▸ **Data**
= = = = =

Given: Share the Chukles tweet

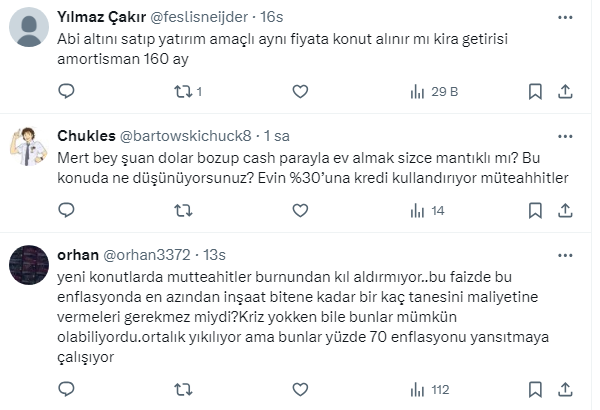Looking at the screenshot, I should point(565,210).
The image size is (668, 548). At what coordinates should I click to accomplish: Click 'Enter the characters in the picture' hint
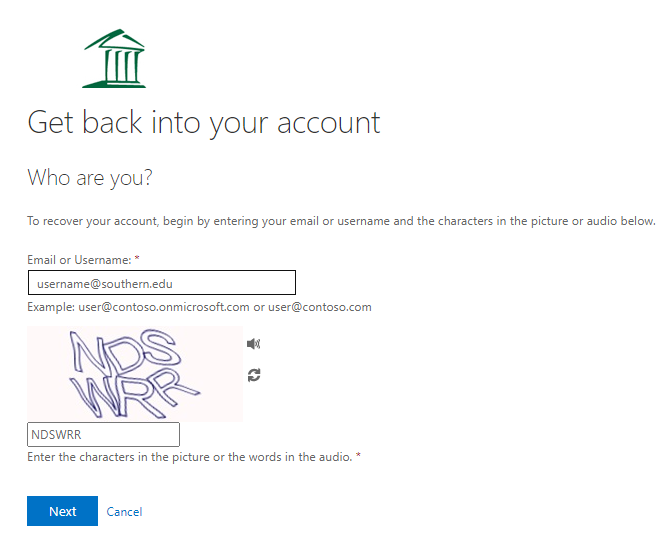[190, 457]
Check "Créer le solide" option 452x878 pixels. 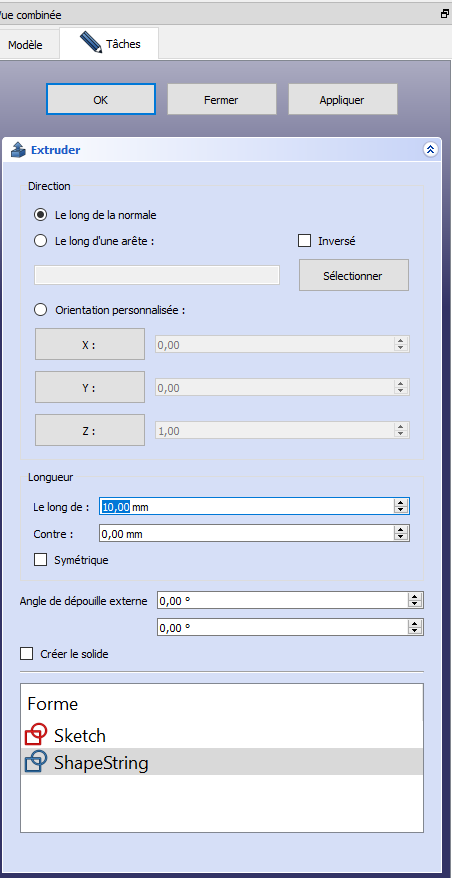tap(26, 653)
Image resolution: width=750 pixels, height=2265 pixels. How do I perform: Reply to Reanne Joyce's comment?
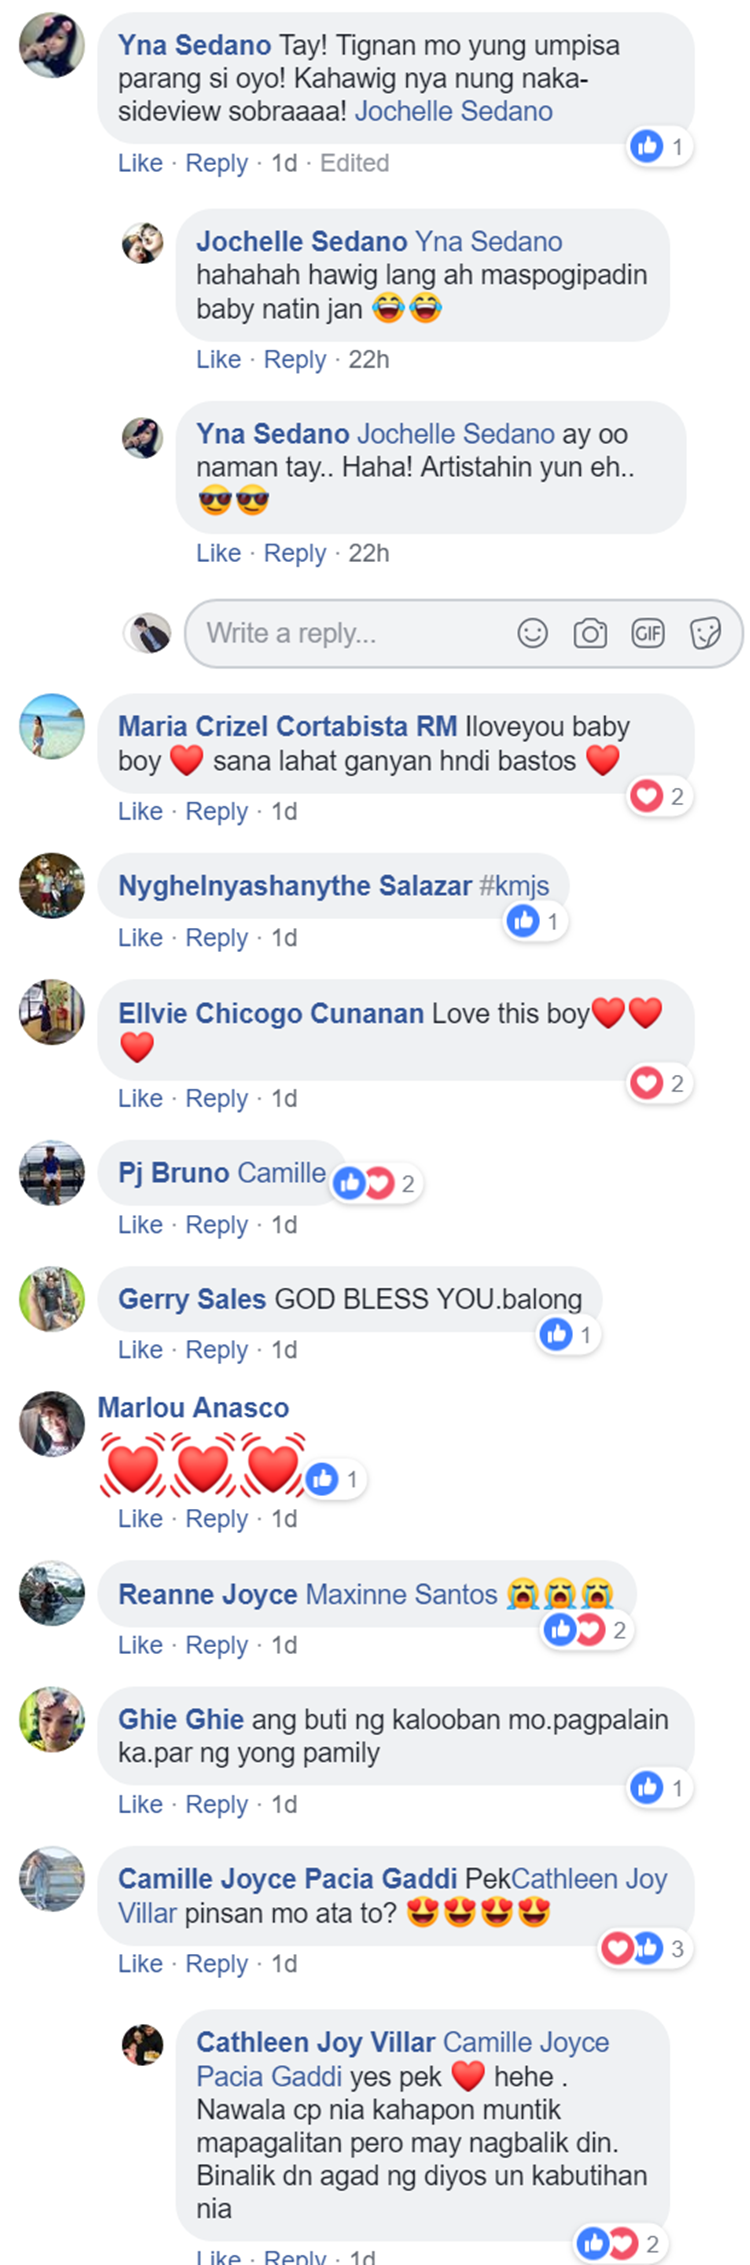coord(216,1645)
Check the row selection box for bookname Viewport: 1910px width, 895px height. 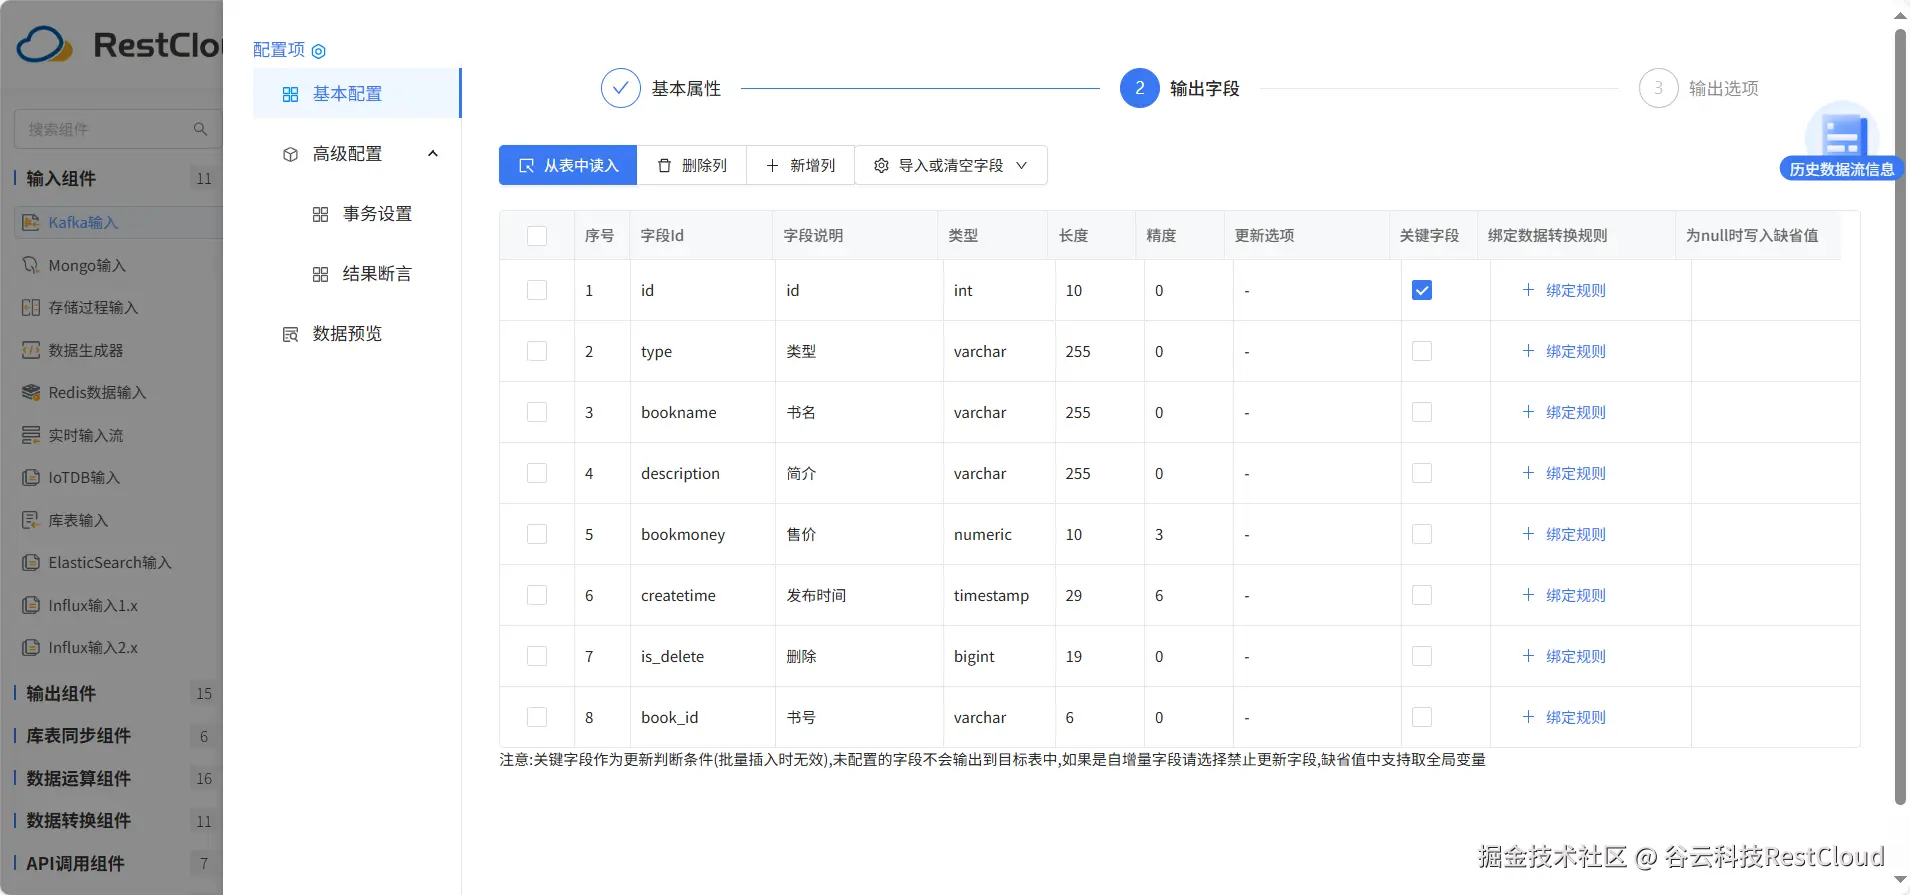click(537, 412)
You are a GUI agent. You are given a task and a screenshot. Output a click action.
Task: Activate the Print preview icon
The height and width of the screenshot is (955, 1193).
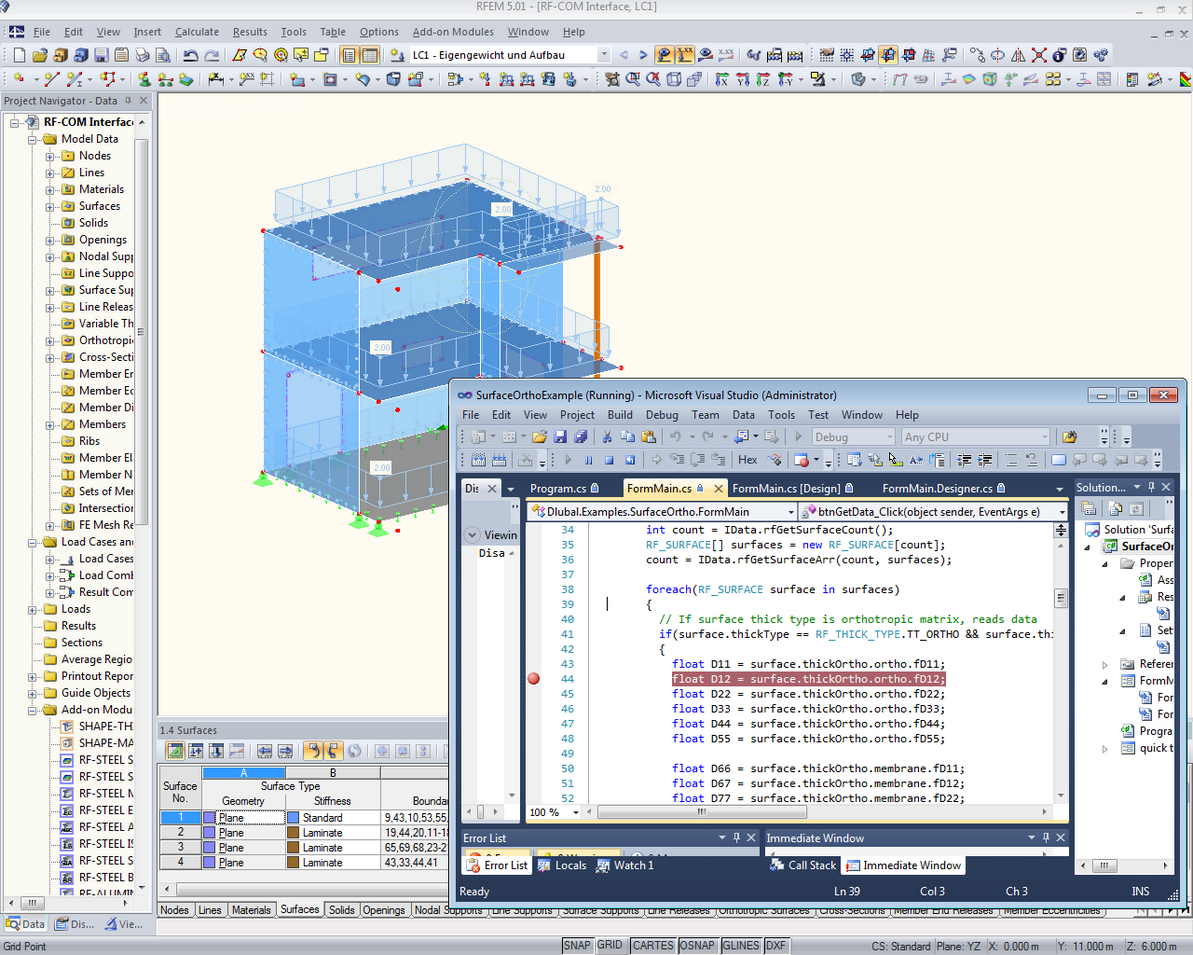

= = = = =

▸ **Task description**
Return exactly the lines from the one containing "You are a GUI" through the end of the records, leaving out every picture.

▸ **Exercise answer**
You are a GUI agent. You are given a task and a screenshot. Output a click action.
Task: Activate the Print preview icon
The height and width of the screenshot is (955, 1193).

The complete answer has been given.